--- The data Enclosed Below ---

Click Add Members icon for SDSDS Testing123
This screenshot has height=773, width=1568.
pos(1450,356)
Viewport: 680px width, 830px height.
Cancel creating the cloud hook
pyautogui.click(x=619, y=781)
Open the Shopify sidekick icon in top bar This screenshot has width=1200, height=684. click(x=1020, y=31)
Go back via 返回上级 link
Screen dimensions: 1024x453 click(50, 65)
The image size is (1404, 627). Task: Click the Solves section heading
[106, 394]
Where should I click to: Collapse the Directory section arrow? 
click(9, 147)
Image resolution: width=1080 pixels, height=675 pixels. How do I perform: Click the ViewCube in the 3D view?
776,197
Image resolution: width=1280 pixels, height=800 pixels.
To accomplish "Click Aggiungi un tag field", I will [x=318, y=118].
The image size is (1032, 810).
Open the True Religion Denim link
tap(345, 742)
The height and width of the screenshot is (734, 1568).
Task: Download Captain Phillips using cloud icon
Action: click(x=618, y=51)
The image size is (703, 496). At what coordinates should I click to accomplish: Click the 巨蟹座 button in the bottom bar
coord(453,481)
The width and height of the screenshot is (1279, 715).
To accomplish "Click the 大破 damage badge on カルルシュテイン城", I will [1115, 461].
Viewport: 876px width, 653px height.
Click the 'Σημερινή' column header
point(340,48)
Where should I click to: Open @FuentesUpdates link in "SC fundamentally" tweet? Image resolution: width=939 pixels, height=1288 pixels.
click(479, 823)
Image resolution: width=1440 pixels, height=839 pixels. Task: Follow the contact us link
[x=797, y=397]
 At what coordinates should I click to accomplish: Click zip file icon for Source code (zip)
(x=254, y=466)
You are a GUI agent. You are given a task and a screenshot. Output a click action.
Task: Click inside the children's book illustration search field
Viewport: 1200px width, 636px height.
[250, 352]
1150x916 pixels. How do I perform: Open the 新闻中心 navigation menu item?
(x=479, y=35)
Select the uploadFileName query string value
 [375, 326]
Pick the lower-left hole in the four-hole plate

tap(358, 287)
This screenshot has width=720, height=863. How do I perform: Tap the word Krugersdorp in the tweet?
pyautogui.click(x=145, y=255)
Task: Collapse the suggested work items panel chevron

--- End of Enclosed The data ---

• [Try it]: Without leaving anything out, output all of the material exactly.

• [Problem solution]:
Click Add Members icon for SDSDS Testing123
This screenshot has height=773, width=1568.
pos(1450,356)
Viewport: 680px width, 830px height.
Cancel creating the cloud hook
pyautogui.click(x=619, y=781)
Open the Shopify sidekick icon in top bar This screenshot has width=1200, height=684. click(x=1020, y=31)
Go back via 返回上级 link
Screen dimensions: 1024x453 click(50, 65)
The image size is (1404, 627). Task: Click the Solves section heading
[106, 394]
Where should I click to: Collapse the Directory section arrow? 
click(9, 147)
Image resolution: width=1080 pixels, height=675 pixels. How do I perform: Click the ViewCube in the 3D view?
776,197
Image resolution: width=1280 pixels, height=800 pixels.
To accomplish "Click Aggiungi un tag field", I will [x=318, y=118].
The image size is (1032, 810).
Open the True Religion Denim link
tap(345, 742)
The height and width of the screenshot is (734, 1568).
Task: Download Captain Phillips using cloud icon
Action: click(x=618, y=51)
The image size is (703, 496). At what coordinates should I click to accomplish: Click the 巨蟹座 button in the bottom bar
coord(453,481)
The width and height of the screenshot is (1279, 715).
To accomplish "Click the 大破 damage badge on カルルシュテイン城", I will [1115, 461].
Viewport: 876px width, 653px height.
Click the 'Σημερινή' column header
point(340,48)
Where should I click to: Open @FuentesUpdates link in "SC fundamentally" tweet? Image resolution: width=939 pixels, height=1288 pixels.
click(479, 823)
Image resolution: width=1440 pixels, height=839 pixels. Task: Follow the contact us link
[x=797, y=397]
 At what coordinates should I click to accomplish: Click zip file icon for Source code (zip)
(x=254, y=466)
You are a GUI agent. You are given a task and a screenshot. Output a click action.
Task: Click inside the children's book illustration search field
Viewport: 1200px width, 636px height.
[250, 352]
1150x916 pixels. How do I perform: Open the 新闻中心 navigation menu item?
(x=479, y=35)
Select the uploadFileName query string value
 [375, 326]
Pick the lower-left hole in the four-hole plate

tap(358, 287)
This screenshot has width=720, height=863. How do I perform: Tap the word Krugersdorp in the tweet?
pyautogui.click(x=145, y=255)
Task: Collapse the suggested work items panel chevron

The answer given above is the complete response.